Improving incentives for web advertisers

August 10th, 2011

When users install ad filters out of a desire to avoid unpleasant ads, they usually end up blocking all ads. This does little to incentivize individual sites to clean up their ads, because from the perspective of any web site owner, users decide whether to block ads mostly based on their experiences on other sites.

As more users turn to ad filters, debates about ad filtering are becoming increasingly polarized. A pro-ad faction screams “blocking ads is like stealing from web sites”. An anti-ad faction screams “showing me ads is like kicking me in the groin in the hope that a penny will fly out of my pocket”.

A better way?

What if a future version of Adblock Plus only tried to block bad ads by default? The immediate result would be negligible, because most ad networks today are somewhere between bad and terrible. But some users would feel more comfortable enabling the blocks, and web site owners would have a harder time blaming visitors for missed revenue.

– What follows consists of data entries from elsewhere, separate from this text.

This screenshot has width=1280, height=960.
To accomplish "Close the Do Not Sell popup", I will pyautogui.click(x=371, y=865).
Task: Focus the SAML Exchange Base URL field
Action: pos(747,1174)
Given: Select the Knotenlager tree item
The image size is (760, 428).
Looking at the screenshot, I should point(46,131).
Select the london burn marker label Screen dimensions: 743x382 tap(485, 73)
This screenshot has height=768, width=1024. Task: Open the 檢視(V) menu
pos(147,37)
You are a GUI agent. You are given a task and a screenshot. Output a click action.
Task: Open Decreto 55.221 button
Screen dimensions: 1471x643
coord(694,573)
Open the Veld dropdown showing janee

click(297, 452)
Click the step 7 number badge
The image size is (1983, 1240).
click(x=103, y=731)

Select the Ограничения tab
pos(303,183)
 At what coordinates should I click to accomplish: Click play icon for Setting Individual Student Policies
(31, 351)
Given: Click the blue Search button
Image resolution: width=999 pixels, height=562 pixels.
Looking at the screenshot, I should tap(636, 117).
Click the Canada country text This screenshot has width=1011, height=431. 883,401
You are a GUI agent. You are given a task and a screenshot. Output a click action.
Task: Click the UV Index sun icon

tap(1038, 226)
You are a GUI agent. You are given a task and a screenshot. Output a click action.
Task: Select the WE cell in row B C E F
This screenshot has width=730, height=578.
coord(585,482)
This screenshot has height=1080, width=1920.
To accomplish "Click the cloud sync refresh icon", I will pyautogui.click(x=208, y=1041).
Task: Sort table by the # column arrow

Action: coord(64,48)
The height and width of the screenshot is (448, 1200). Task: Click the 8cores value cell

Current Adblock Plus first run page

Ad filter set:
e.g. animations, sounds, interstitials
[?]e.g. plugins, scripts that block parsing
Proposed options and defaults

“Block distracting ads” would block ads that animate, ads with bright pink, gigantic ads, <audio> ads, ads that use absolute positioning to cover other content, and plugins.

“Block slow ads” would block ad scripts that do not use async or defer, any ad that uses more than 5 sequential or 10 total requests, any ad content that hasn't finished loading after 500ms, and plugins.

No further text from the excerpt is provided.